Una de las cosas que más le
gustaba era ir a los mercados. Quizá su preferido era el de San Sebastián. Cada
viernes iba a surtir su despensa de fruta y verdura frescas y comprar una que
otra chuchería. Cuando mis hermanos y yo nos quedábamos con ella de vacaciones,
era costumbre llevarnos y al momento de llegar, siempre nos inquiría ¿Juguito o
dinerito? Obviamente nos complacía con ambos: un jugo de naranja chico y
“dinerito” para comprar alguna curiosidad made
in china que duraba un
aliento.
A mediodía, cuando la comida
estaba preparada, se sentaba en el cuarto de la tele a la una de la tarde a ver
a la Sra. Zárate, una cocinera experimentada del Canal 4, con quien compartía
estilo gastronómico. Sacaba de un mueble su libro de recetas y con la
caligrafía impecable, siempre letra script, anotaba con ligereza los
ingredientes y los pasos a seguir. Verla escribir era como escuchar una melodía
dulce, enternecedora, me hipnotizaba cómo tomaba la pluma y la deslizaba entre
los renglones de su recetario. Una ocasión, me descubrió observándola y le
ocasionó tremenda hilaridad cómo entrecerraba los ojos, arrullándome ante el ir
y venir del bolígrafo. Al sentirme descubierta por sus ojos siempre
melancólicos, lo único que atiné fue sonreírle y en respuesta obtuve una de
esas tibias caricias en la frente que no olvido.
Ya en los últimos
años de su vida, peleábamos por dormir a su lado. Su recámara era
pequeña, si acaso de 3 metros por tres, la única ventilación era la puerta que
daba al patio del recibidor donde tenía la mayoría de sus plantas. Un ropero de
triplay, en color oscuro resguardaba sus prendas, sus joyas y sus fotografías de
juventud.
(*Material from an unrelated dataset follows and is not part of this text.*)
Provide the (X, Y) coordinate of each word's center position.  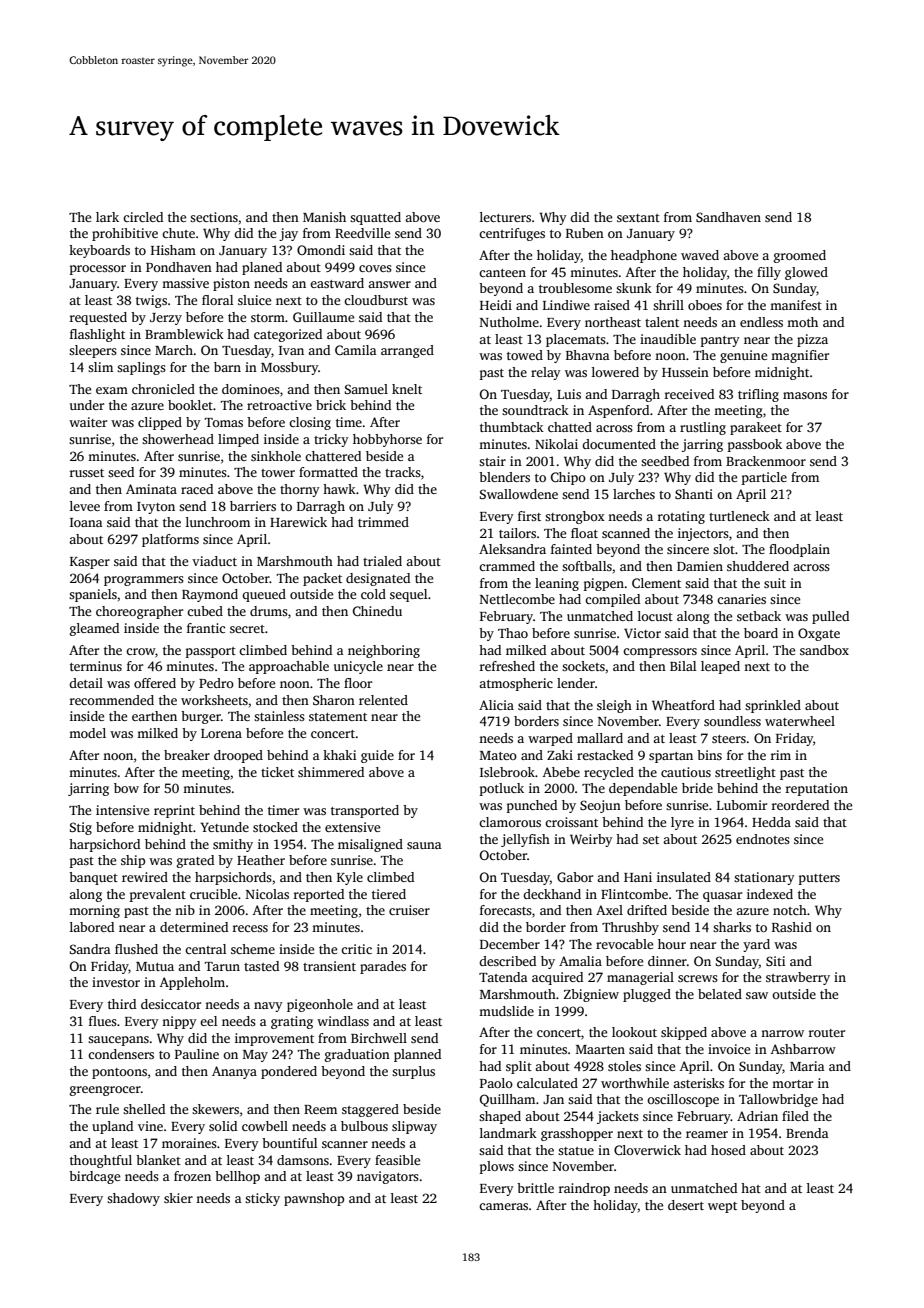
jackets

Su cama, matrimonial, estaba pegada a una de las paredes, sus sábanas
siempre limpias con olor a ella. El ritual antes de dormir consistía en:
persignarte, bendecir los cuatro puntos de la casa, agradecer por el día que
termina y pedir porque “el mañana” siempre fuera mejor. Era fácil agarrar el
sueño porque todas las noches tenía algo que contar. Desde su infancia, los
momentos con su hermana María, las ocurrencias de mi madre en su niñez hasta lo
bueno que siempre ha sido mi padre. Pude darme cuenta que le daba insomnio, que
despertaba intranquila o preocupada, acaso el producto de penas que no había
digerido, ofensas que no había perdonado, miedos que no había superado. El día
que la descubrí insomne, le cuestioné la razón, la única respuesta que obtuve
fue su mano sobre mi frente y esas caricias de sus suaves manos que hoy tanto
anhelo cuando se me va el sueño a las 3 de la madrugada.